__Brief__:
Identify all lines in the data containing the string "computer". Copy them out.

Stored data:
----------

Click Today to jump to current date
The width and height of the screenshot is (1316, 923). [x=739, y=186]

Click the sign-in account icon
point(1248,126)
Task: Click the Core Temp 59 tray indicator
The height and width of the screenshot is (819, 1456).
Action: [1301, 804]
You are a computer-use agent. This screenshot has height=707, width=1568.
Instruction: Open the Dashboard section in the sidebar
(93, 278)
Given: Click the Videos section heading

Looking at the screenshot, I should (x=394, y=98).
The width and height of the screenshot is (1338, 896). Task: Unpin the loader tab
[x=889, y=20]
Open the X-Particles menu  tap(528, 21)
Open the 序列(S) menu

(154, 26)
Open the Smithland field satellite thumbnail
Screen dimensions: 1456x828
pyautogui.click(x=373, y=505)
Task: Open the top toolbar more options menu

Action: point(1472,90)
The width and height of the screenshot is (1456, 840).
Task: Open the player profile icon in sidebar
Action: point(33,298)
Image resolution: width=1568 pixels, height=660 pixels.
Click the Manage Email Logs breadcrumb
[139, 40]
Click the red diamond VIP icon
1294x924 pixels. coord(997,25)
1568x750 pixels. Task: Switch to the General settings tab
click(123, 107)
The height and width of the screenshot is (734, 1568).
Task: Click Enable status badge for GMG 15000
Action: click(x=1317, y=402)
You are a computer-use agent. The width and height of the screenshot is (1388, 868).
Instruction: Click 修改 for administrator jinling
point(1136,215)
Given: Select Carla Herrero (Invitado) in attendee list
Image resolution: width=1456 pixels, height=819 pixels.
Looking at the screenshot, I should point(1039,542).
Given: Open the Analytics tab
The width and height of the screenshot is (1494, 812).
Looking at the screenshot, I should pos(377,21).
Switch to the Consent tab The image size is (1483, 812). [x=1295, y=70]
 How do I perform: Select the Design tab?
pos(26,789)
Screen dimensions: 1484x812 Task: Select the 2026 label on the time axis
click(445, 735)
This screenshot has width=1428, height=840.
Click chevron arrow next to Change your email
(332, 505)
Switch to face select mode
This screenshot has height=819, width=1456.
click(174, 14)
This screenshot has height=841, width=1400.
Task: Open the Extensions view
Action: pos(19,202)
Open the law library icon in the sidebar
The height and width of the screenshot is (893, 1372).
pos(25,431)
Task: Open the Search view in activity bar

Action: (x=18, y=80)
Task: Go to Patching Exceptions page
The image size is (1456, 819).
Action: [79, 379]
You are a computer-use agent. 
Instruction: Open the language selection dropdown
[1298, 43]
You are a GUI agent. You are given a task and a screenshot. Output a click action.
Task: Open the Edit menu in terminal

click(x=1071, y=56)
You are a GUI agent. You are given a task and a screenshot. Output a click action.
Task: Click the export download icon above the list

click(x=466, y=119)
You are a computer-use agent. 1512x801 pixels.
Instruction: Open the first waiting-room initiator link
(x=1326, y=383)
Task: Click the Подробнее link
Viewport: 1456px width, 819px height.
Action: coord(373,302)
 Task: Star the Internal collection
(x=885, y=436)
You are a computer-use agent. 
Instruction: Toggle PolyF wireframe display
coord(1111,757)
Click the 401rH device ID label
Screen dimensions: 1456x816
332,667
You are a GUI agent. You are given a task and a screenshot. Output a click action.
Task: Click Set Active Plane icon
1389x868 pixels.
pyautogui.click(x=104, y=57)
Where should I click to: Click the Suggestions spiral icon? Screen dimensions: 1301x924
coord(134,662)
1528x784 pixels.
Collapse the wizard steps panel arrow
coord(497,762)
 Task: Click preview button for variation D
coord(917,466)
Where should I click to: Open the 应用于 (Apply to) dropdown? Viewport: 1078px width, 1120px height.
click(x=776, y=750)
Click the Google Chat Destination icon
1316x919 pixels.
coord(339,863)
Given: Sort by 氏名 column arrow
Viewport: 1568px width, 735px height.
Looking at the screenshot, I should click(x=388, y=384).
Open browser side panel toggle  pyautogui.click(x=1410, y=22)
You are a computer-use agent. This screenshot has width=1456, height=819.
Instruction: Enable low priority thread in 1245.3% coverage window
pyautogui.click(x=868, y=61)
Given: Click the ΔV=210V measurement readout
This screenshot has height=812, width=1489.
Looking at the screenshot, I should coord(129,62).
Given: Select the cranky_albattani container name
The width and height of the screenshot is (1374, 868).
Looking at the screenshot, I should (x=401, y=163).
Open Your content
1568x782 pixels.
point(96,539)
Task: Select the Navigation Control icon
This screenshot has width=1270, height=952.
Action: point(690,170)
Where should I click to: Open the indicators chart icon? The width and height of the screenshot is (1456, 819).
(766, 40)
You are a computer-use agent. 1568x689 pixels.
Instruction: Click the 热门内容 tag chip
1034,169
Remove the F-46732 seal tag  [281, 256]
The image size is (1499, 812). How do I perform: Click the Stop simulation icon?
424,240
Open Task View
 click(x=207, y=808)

----------

__Result for this task__:
You are a computer-use agent. This screenshot has height=707, width=1568.
You are a computer-use agent. The width and height of the screenshot is (1388, 868).
You are a computer-use agent. 
You are a computer-use agent. 1512x801 pixels.
You are a computer-use agent. 
You are a computer-use agent. This screenshot has width=1456, height=819.
You are a computer-use agent. 1568x689 pixels.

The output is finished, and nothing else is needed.